[YOUR INSTRUCTIONS] Convert each of the following records into a JSON list of strings with one string per line, omitting blank lines.

[RECORDS FOR PROCESSING]

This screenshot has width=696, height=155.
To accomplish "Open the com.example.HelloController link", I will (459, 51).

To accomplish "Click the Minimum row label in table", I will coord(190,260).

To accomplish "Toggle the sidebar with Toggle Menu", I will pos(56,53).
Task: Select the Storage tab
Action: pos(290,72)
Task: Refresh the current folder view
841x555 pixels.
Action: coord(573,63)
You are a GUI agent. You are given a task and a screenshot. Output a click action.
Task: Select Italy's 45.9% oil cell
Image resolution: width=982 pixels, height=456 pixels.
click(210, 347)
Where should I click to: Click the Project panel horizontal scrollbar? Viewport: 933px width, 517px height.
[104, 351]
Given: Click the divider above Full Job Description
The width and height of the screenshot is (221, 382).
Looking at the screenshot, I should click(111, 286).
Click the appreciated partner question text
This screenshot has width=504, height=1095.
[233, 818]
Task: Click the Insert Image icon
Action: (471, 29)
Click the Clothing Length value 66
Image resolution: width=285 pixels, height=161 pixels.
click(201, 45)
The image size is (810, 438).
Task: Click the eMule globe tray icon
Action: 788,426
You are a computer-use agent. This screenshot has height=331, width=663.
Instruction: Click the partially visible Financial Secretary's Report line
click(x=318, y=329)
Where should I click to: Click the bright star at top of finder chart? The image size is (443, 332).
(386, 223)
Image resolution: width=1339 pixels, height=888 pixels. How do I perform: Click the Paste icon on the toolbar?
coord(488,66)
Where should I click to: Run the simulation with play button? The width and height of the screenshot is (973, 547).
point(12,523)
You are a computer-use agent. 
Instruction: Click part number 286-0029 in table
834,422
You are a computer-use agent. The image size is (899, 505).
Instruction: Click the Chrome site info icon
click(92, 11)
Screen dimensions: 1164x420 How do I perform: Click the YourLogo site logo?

[EXERCISE ANSWER]
[
  "This screenshot has width=696, height=155.",
  "To accomplish \"Open the com.example.HelloController link\", I will (459, 51).",
  "To accomplish \"Click the Minimum row label in table\", I will coord(190,260).",
  "To accomplish \"Toggle the sidebar with Toggle Menu\", I will pos(56,53).",
  "Task: Select the Storage tab",
  "Action: pos(290,72)",
  "Task: Refresh the current folder view",
  "841x555 pixels.",
  "Action: coord(573,63)",
  "You are a GUI agent. You are given a task and a screenshot. Output a click action.",
  "Task: Select Italy's 45.9% oil cell",
  "Image resolution: width=982 pixels, height=456 pixels.",
  "click(210, 347)",
  "Where should I click to: Click the Project panel horizontal scrollbar? Viewport: 933px width, 517px height.",
  "[104, 351]",
  "Given: Click the divider above Full Job Description",
  "The width and height of the screenshot is (221, 382).",
  "Looking at the screenshot, I should click(111, 286).",
  "Click the appreciated partner question text",
  "This screenshot has width=504, height=1095.",
  "[233, 818]",
  "Task: Click the Insert Image icon",
  "Action: (471, 29)",
  "Click the Clothing Length value 66",
  "Image resolution: width=285 pixels, height=161 pixels.",
  "click(201, 45)",
  "The image size is (810, 438).",
  "Task: Click the eMule globe tray icon",
  "Action: 788,426",
  "You are a computer-use agent. This screenshot has height=331, width=663.",
  "Instruction: Click the partially visible Financial Secretary's Report line",
  "click(x=318, y=329)",
  "Where should I click to: Click the bright star at top of finder chart? The image size is (443, 332).",
  "(386, 223)",
  "Image resolution: width=1339 pixels, height=888 pixels. How do I perform: Click the Paste icon on the toolbar?",
  "coord(488,66)",
  "Where should I click to: Run the simulation with play button? The width and height of the screenshot is (973, 547).",
  "point(12,523)",
  "You are a computer-use agent. ",
  "Instruction: Click part number 286-0029 in table",
  "834,422",
  "You are a computer-use agent. The image size is (899, 505).",
  "Instruction: Click the Chrome site info icon",
  "click(92, 11)",
  "Screen dimensions: 1164x420 How do I perform: Click the YourLogo site logo?"
]